By Jia Lynn Yang and Mary Pat Flaherty
Washington Post Staff Writers
Friday, February 25, 2011; 10:59 PM
Pepco's parent company enjoyed higher sales last year from customers who turned up the air conditioning during a sweltering summer, but earnings fell sharply because of one-time charges.
The company's earnings dropped to $139 million, down 38 percent compared with last year, largely because of an expense related to reducing its debt after it sold Conectiv Energy in July. If it weren't for these special charges, profits would have risen 47 percent to $276 million, according to the company's earnings report Friday.
Pepco benefited from record heat last summer, which drove higher sales. A measure of how much customers were likely to use air conditioning during the summer was up 48 percent.
The company's Pepco unit, which operates in the Washington area, said its revenues were $2.3 billion, essentially flat compared with last year. It spent more money on operations and maintenance, however, because of several severe storms last year.
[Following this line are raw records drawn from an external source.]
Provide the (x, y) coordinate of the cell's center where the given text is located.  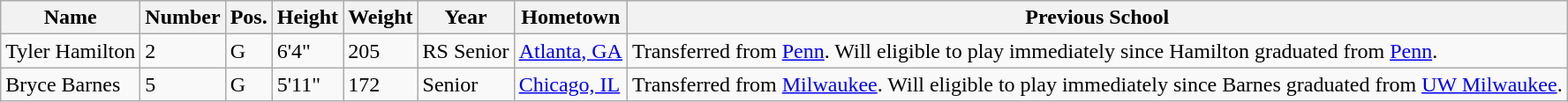
Chicago, IL (570, 85)
Year (466, 18)
Height (307, 18)
5'11" (307, 85)
Transferred from Milwaukee. Will eligible to play immediately since Barnes graduated from UW Milwaukee. (1097, 85)
RS Senior (466, 51)
205 (381, 51)
Tyler Hamilton (71, 51)
172 (381, 85)
Hometown (570, 18)
Number (183, 18)
2 (183, 51)
Senior (466, 85)
Name (71, 18)
Bryce Barnes (71, 85)
Pos. (249, 18)
Previous School (1097, 18)
Atlanta, GA (570, 51)
Transferred from Penn. Will eligible to play immediately since Hamilton graduated from Penn. (1097, 51)
5 (183, 85)
6'4" (307, 51)
Weight (381, 18)
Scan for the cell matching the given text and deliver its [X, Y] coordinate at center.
Pepco said it made $359 million in capital improvements last year, compared with $288 million in 2009.
"Pepco's results demonstrate our continuing commitment to improving the company's system reliability and customer service," said Anthony J. Kamerick, senior vice president and chief financial officer of Pepco's parent company, PHI. "Over the next several years, we plan to increase our investment in electric infrastructure."
Pepco's parent company said the firm spent approximately $15 million to restore power to about 250,000 customers - most in the Washington area - after snow and ice storms in January.
Pepco's response to the storm drew criticism from customers and legislators, a circumstance Pepco Holdings Chairman Joseph Rigby addressed in a conference call. The political fallout from the storm included calls in Montgomery County for replacing Pepco with a public provider to proposals to fine Pepco and other power companies if they fail to meet new reliability standards proposed by the Maryland Public Service Commission.
Repeating what he and other executives have said during a recent spate of local and state hearings, Rigby told analysts that reliability "is priority one for us."
He also said he expected that Maryland regulators would set the reliability standards.
In an attempt to rehabilitate the company's image, Rigby, who is paid a base salary of $880,000, had said he would not take a raise or bonus this year.